The Forestry Commission will provide early-stage management assistance with thinning, white-tail deer and other nuisance species control, nutrient, and irrigation programs. In addition to construction of all ground surfaces (Summer 2005), Pulaski County and the City of Little Rock public works staffs will partner to plant and maintain the formal allées with mature trees (Fall 2005 and Spring 2006). The Garden of Trees will be an important social anchor and rest stop along the county’s 31-mile bicycle trail, and a catalyst for the extension of its arboreal patterns throughout the river valley recreation corridor.

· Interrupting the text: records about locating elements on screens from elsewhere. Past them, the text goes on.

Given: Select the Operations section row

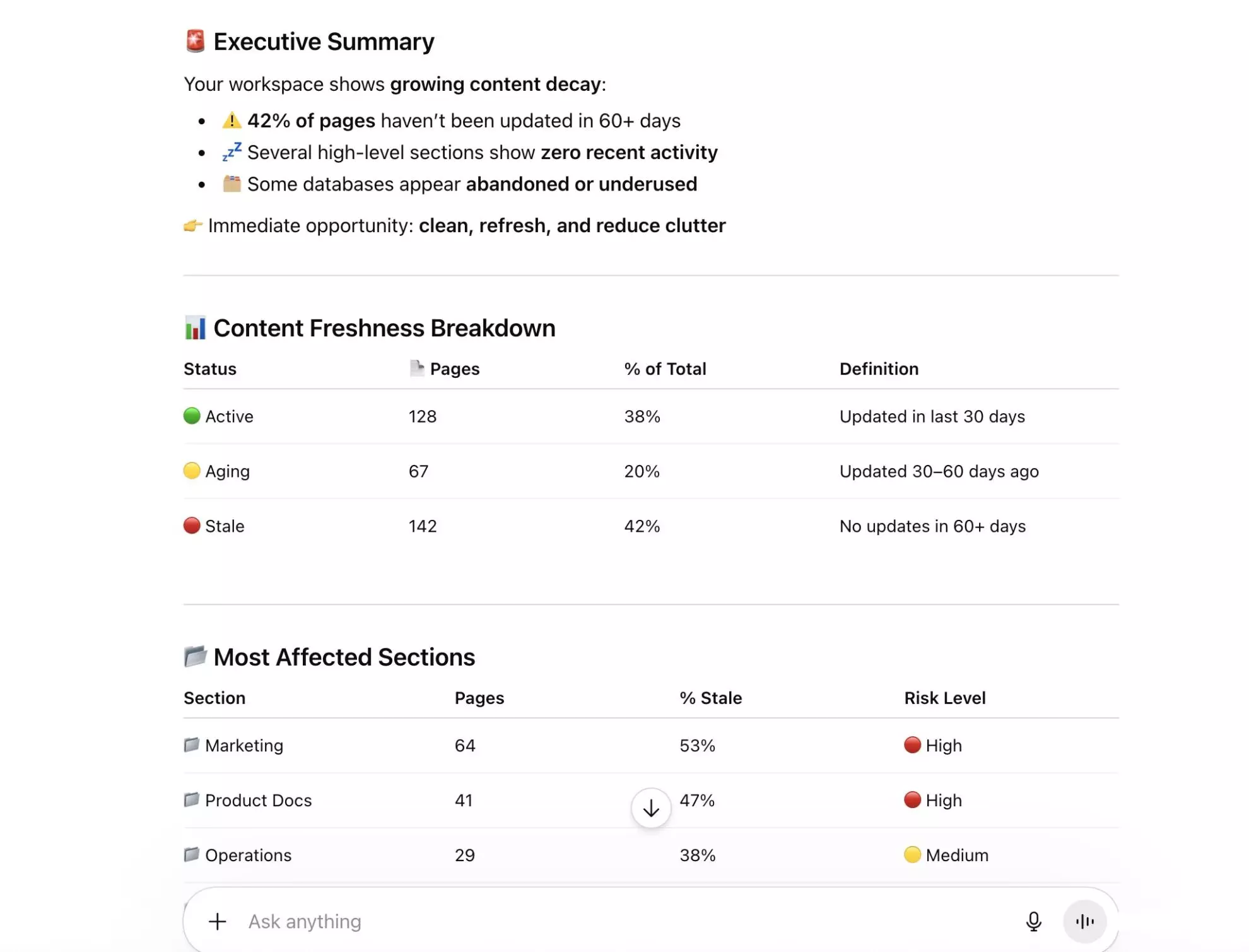Looking at the screenshot, I should click(247, 855).
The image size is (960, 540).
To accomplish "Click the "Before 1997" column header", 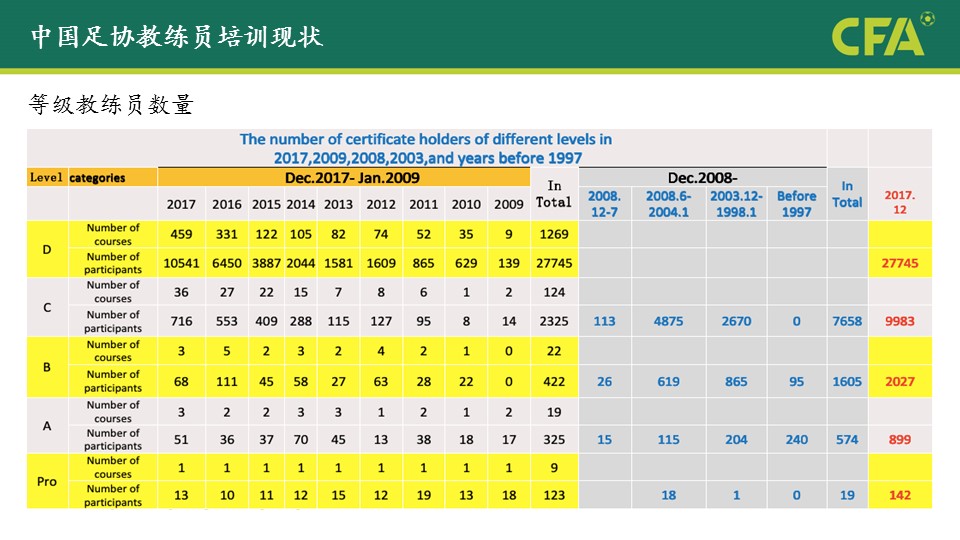I will [x=796, y=203].
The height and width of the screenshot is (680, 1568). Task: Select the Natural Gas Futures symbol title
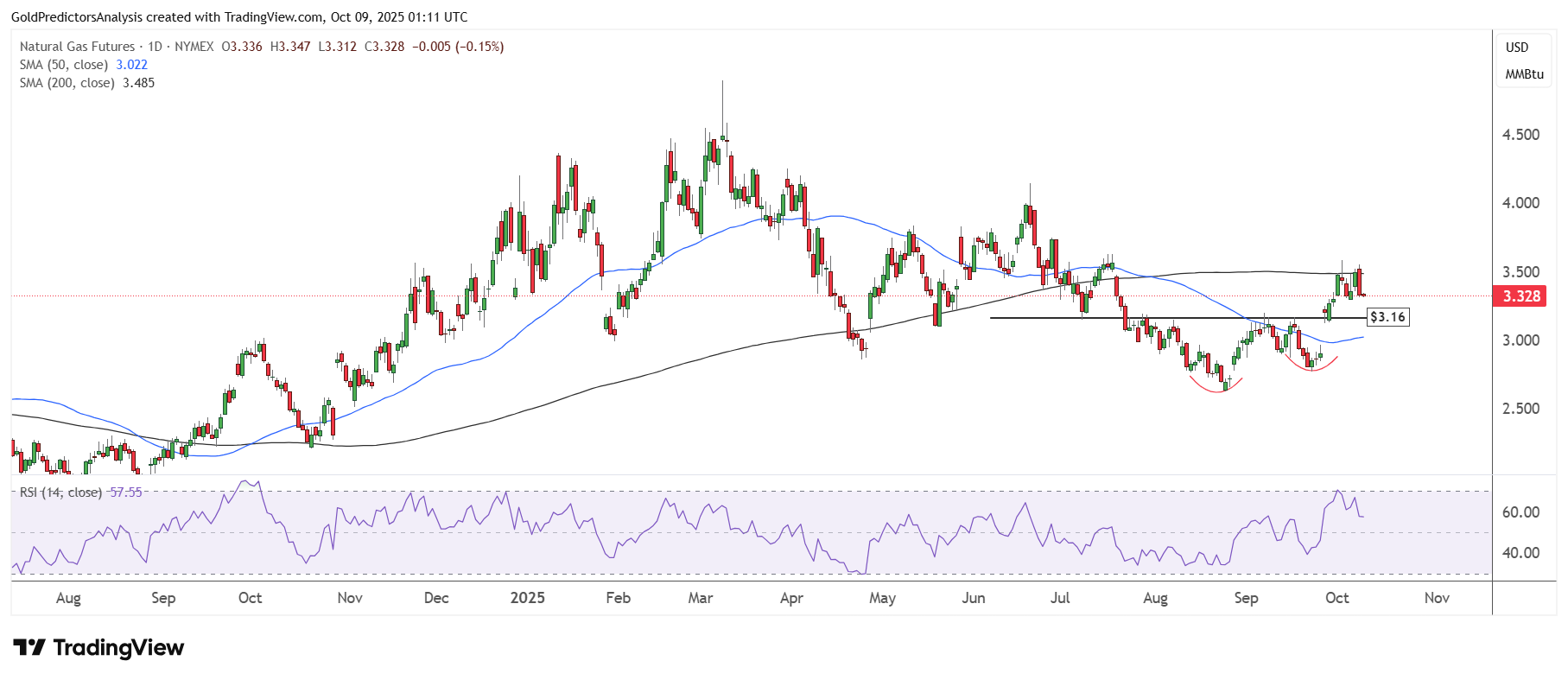77,47
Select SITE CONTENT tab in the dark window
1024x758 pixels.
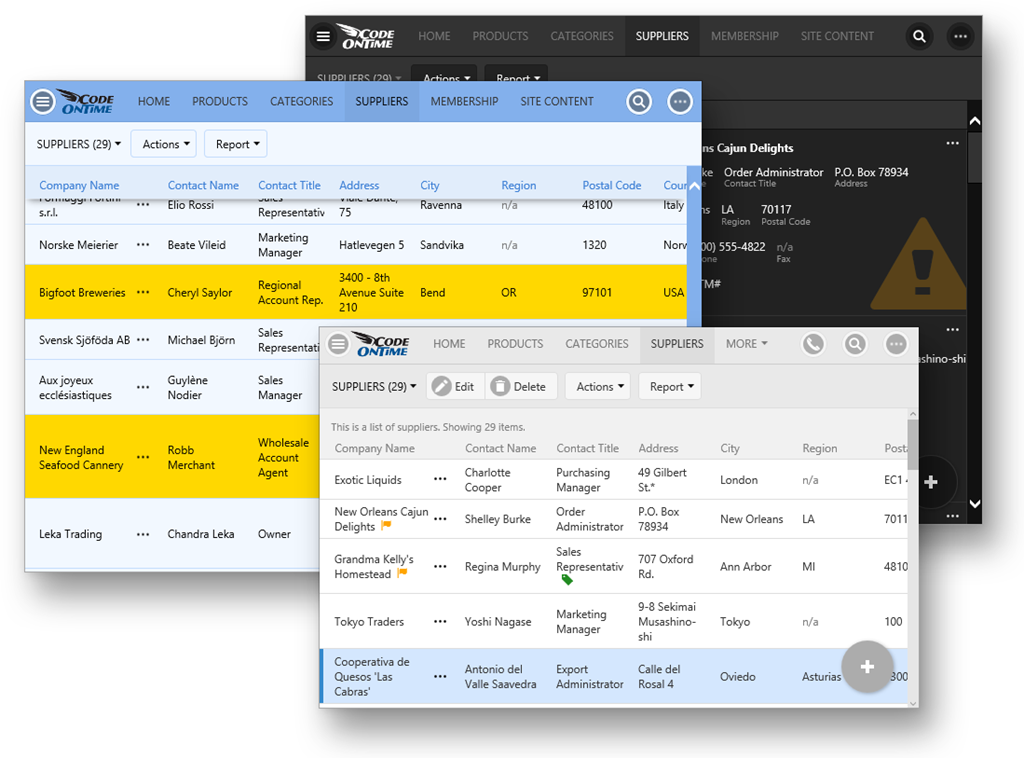tap(837, 36)
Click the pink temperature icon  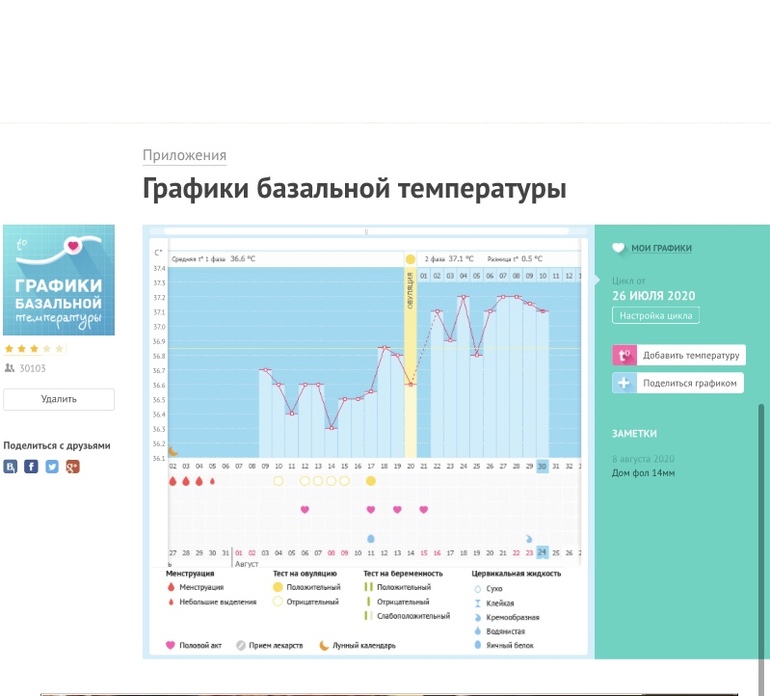623,355
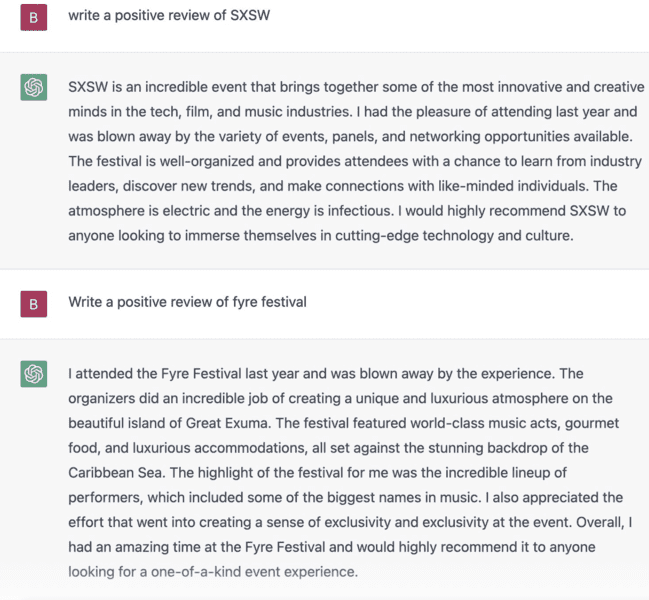
Task: Click the prompt "Write a positive review of fyre festival"
Action: pyautogui.click(x=188, y=301)
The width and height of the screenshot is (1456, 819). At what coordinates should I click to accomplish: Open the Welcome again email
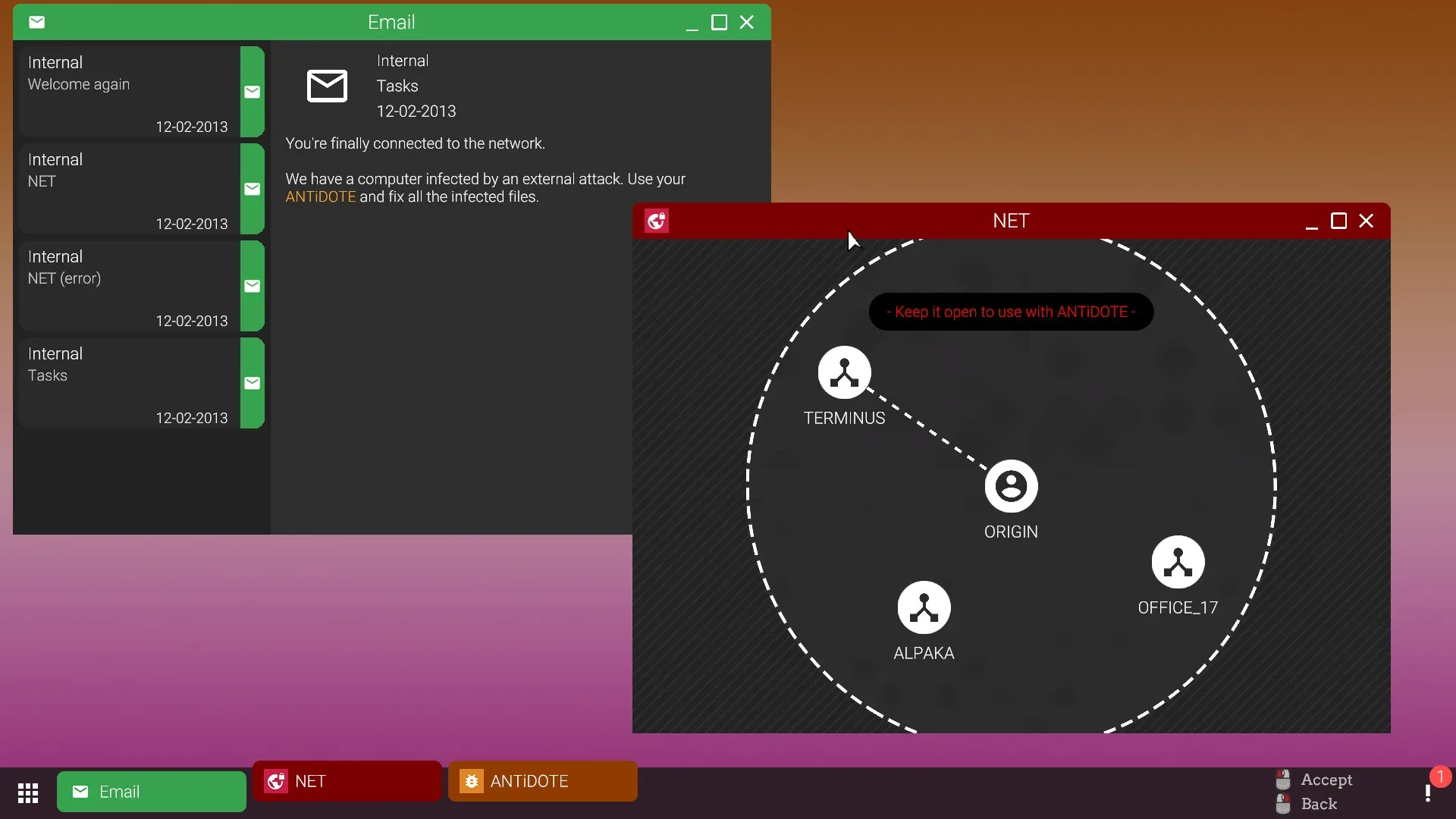point(129,92)
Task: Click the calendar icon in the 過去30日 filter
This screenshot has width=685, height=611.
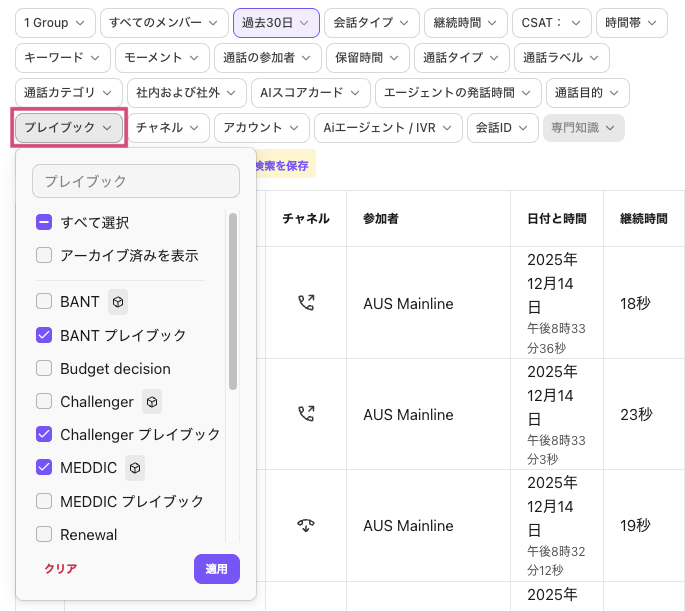Action: point(302,22)
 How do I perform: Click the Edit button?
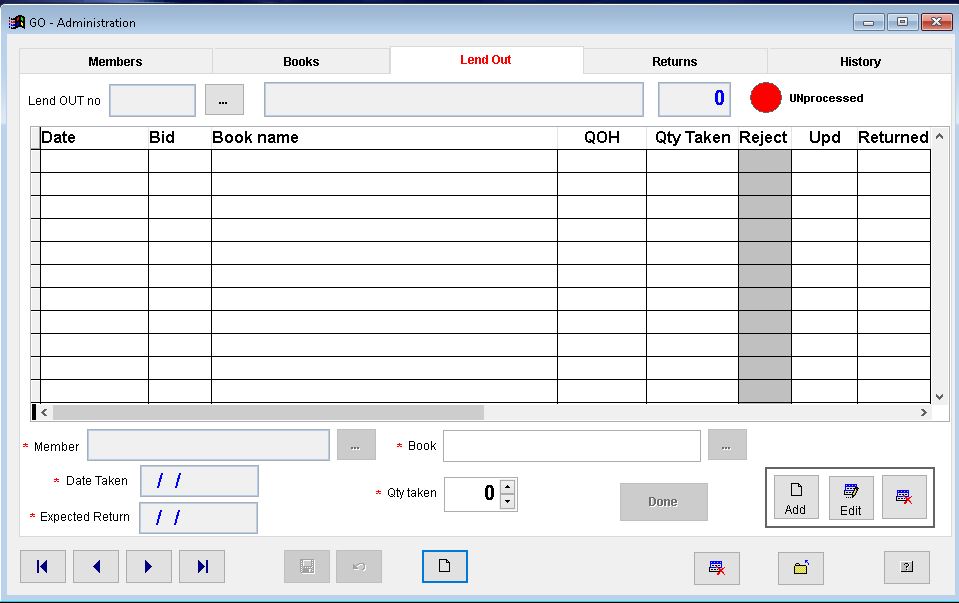point(851,497)
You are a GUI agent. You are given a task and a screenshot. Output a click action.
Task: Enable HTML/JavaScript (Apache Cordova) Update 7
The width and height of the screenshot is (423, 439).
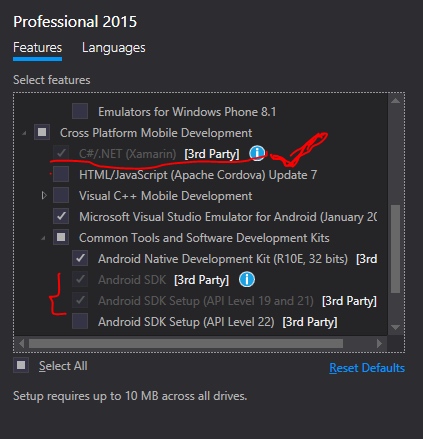pyautogui.click(x=61, y=174)
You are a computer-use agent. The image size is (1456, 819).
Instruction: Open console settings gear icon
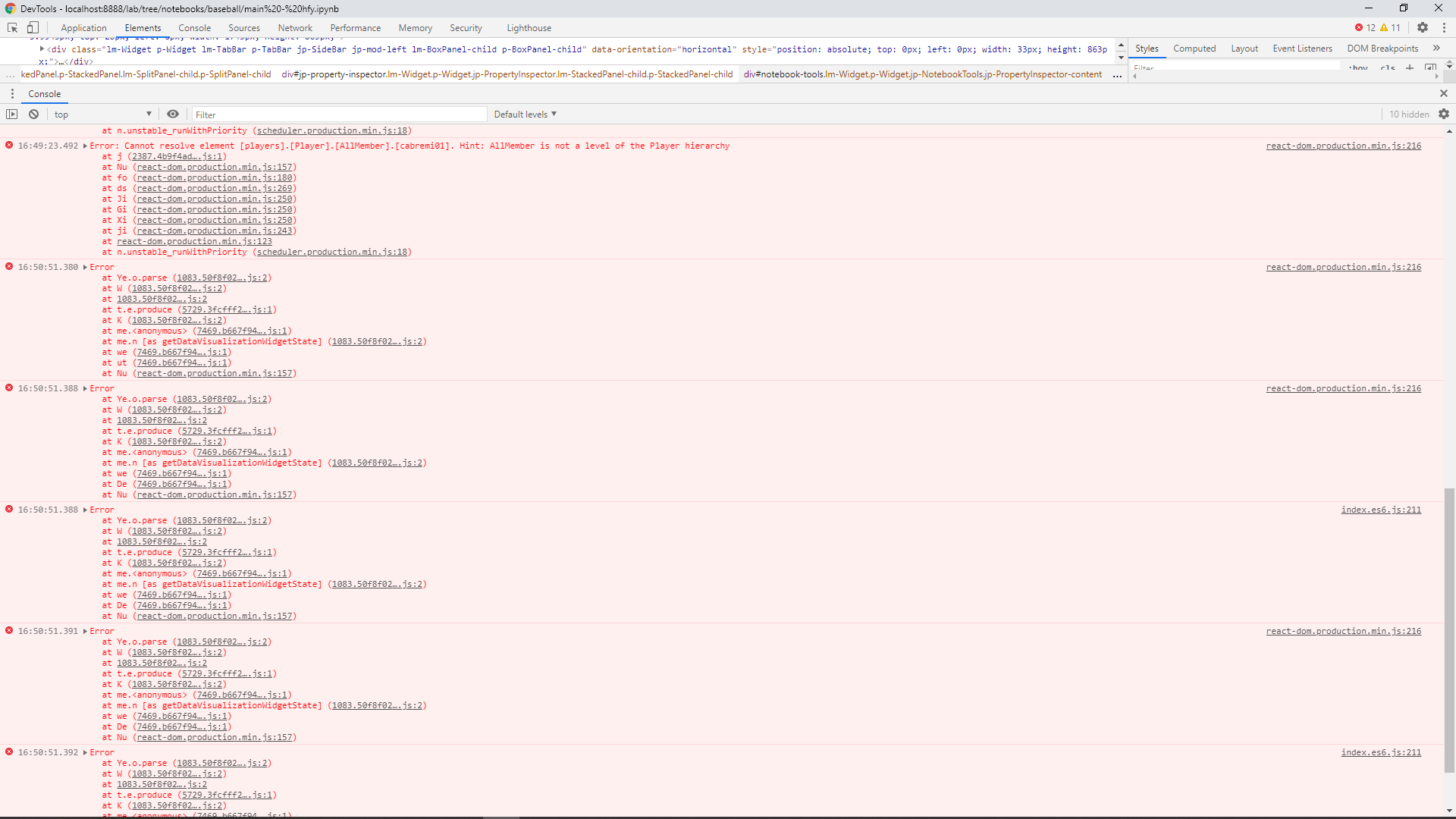click(1444, 115)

The Pulaski County administration is assembling an independent 501(c)3, or non-profit, organization—Friends of the Garden of Trees—to sponsor and administer the Garden once the first phase of planting and construction is completed. Such organizations allow visionary projects developed within local government administrations to persist beyond a founding personality regardless of future governing administrations. Discussions are under way with the State’s flagship University to establish a horticultural development and learning lab, sharing project stewardship with Friends of the Garden of Trees. Donors are currently being solicited for funding of various Garden Rooms and trails.


Vertical Layering. The sectional layering of species as understory, midstory, and overstory systems distinguishes rooms through differences in light quality, scale, edge density, and openness.
Tupelo Foyer. This is the grand entry foyer leading to the Garden’s interior. The foyer is defined by a deciduous overstory of Water Tupelos and a coniferous understory of Eastern Red Cedar; species that also mark the line between high and low ground.
Great Lawn and Shumard Oak Alleé. This is the most majestic room in the Garden with a grand, manicured lawn bordered by an alleé of Shumard Oaks. The alleé is a wide pedestrian promenade in the tradition of the American urban park, framing views to Pinnacle Mountain.
Red Fall Room. Like other cloistered rooms bordering it, this room is subsumed by a singular and dramatic interior affect, while informal exterior room edges of multiple species merge into the surrounding Forested Cluster.
Fibonacci Garden. This subsection contains the most elegant and “slow” rooms in the Garden, recalling the English court garden with its spaces for courtship, weddings, strolling and relaxing lawn sports. Its five square rooms are generated from the Fibonacci spiral.
Bosque Plaza. This Plaza is a large rock garden showcasing specimen trees composed to create the coordinated floral effects of bouquets. The Plaza houses a bicycle rest station at the intersection of bicycle and pedestrian paths, accommodating different movement speeds.
Climax Succession Development. Outer edges support a more indeterminate succession dynamic than inner ring tree arrangements whose precision requires greater human management. Inner ring rooms celebrate a more pristine social life expected in the Garden’s alleés, bosques, and groves.